“Cada livro, cada volume que você vê, tem alma. A alma de quem o escreveu, e a alma dos que o leram, que viveram e sonharam com ele”.
Carlos Ruiz Zafón
Eu diria que O leitor , de Bernhard Schlink, A menina que roubava livros, de Marhkus Zusail, e A sombra do vento, de Carlos Ruiz Zafón , formam uma trilogia encantadora que registra o poder dos livros sobre a vida das pessoas.
Ler A sombra do vento é percorrer, com o jovem Daniel Sempere o cenário grandioso da Barcelona franquista, em torno de 1945, com suas largas avenidas, seus casarões abandonados, sua atmosfera gótica e espectral, que ambientam um romance arrebatador que é também uma reflexão sobre o poder da cultura e a tragédia do esquecimento.
A busca de Daniel marca sua transformação de menino em homem, e desperta no leitor um fascínio renovado pelos livros e pelo poder que eles podem exercer.
O título do livro me fez lembrar a expressão A sombra da virada, tirada, segundo alguns, dos evangelhos gnósticos, e usada para descrever o indescritível, tendo em vista que a obra de Zafón enfeitiça por ser uma história fascinantemente mística, extraordinária, e envolvente.
A presença do menino Daniel, no misterioso lugar — conhecido de poucos barceloneses, uma biblioteca secreta e labiríntica que funciona como depósito para obras abandonadas pelo mundo , à espera de que alguém as descubra — no coração do centro histórico de Barcelon, o Cemitério dos Livros Esquecidos, trouxe-me à memória uma cena singela, mas marcante: entre as prateleiras da biblioteca do Colégio Anchieta encontrei, certo dia, uma criança, absorta, sentada no chão — apesar da existência de local apropriado para leitura — com um livro nas mãos, que, com certeza, não era um livro de Julián Carax, mas que abria para ela um universo distante e fantástico, por meio do qual ela mergulhava no mundo dos personagens, não querendo ser incomodada por nada e por ninguém.
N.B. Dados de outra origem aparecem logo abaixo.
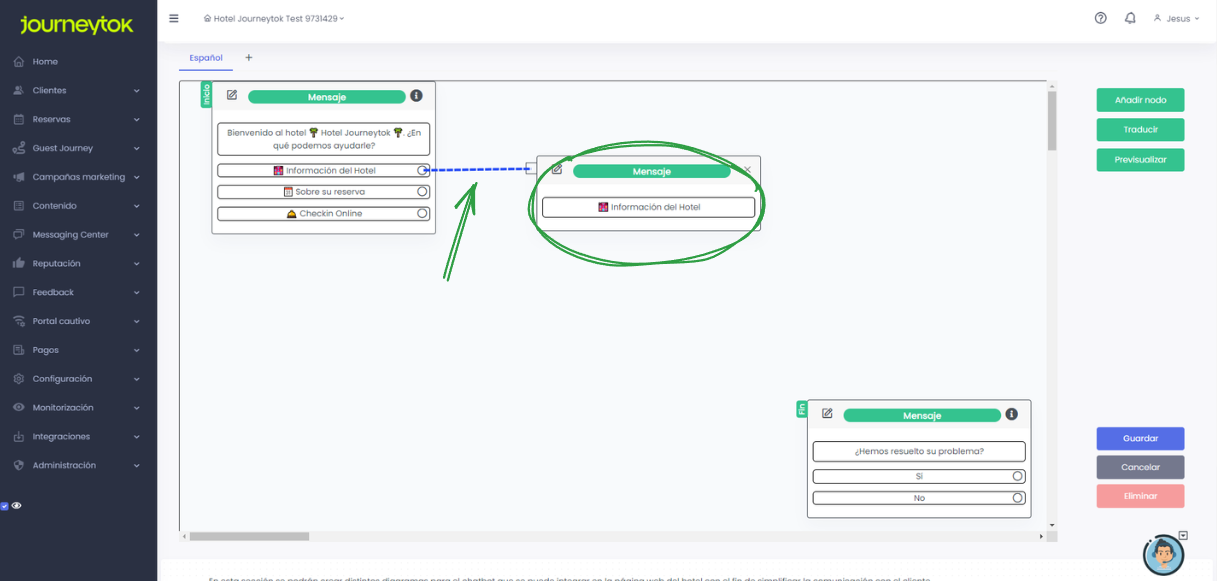Edit the Inicio message node
The height and width of the screenshot is (581, 1217).
[232, 96]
Naquele momento, um milagre acontecia: um livro, numa pequena biblioteca, de uma cidade no interior do Estado, poderia estar mudando a vida de um ser humano.
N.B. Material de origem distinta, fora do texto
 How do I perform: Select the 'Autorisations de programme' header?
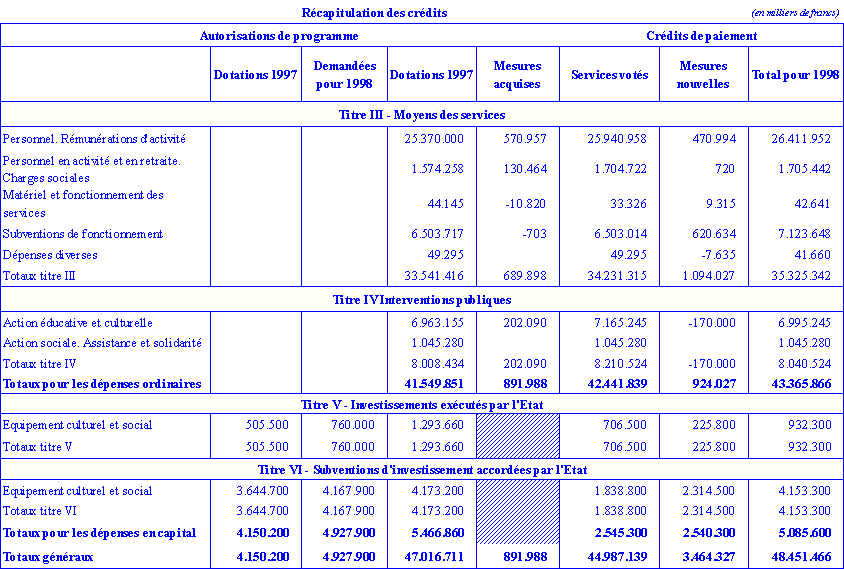pos(279,36)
Nessa obra de Zafón — um fenômeno editorial no mundo inteiro, com mais de 6.5 milhões de cópias vendidas e que conseguiu conquistar ao mesmo tempo o público e a crítica — é incrível e instigante saber como um livro e um escritor, Julián Carax (filho de modesto chapeleiro) , podem mudar os rumos da vida de dezenas de personagens: Daniel ( jovem sensível ), Dom Gustavo Barceló (livreiro) , Isaac (vigia do Cemitério dos Livros Esquecidos), Clara Barceló (sua filha cega), Fermin (mendigo de passado glorioso) , Núria Monfort (mulher triste que guarda segredos) , Javier Fumero (cruel policial), Penélope Aldaya (filha de família da alta sociedade), Tomás Aguilar ( melhor amigo) , Bea ( irmã de Tomás) , e muitos outros.
A sombra do vento, segundo a crítica especializada, “ é uma narrativa de ritmo eletrizante, escrita em uma prosa ora poética, ora irônica. O enredo mistura gêneros como o romance de aventuras de Alexandre Dumas, a novela gótica de Edgar Allan Poe e os folhetins amorosos de Victor Hugo. Além de ser uma grandiosa homenagem ao poder místico dos livros, é um verdadeiro triunfo da arte de contar histórias”.
Enfim, reserve um final de semana e deixe-se enfeitiçar por uma história fascinante, política e comovente, pois como diz o pai de Daniel Sempere: “Cada vez que um livro troca de mãos, cada vez que alguém passa os olhos pelas suas páginas, seu espírito cresce e a pessoa se fortalece”.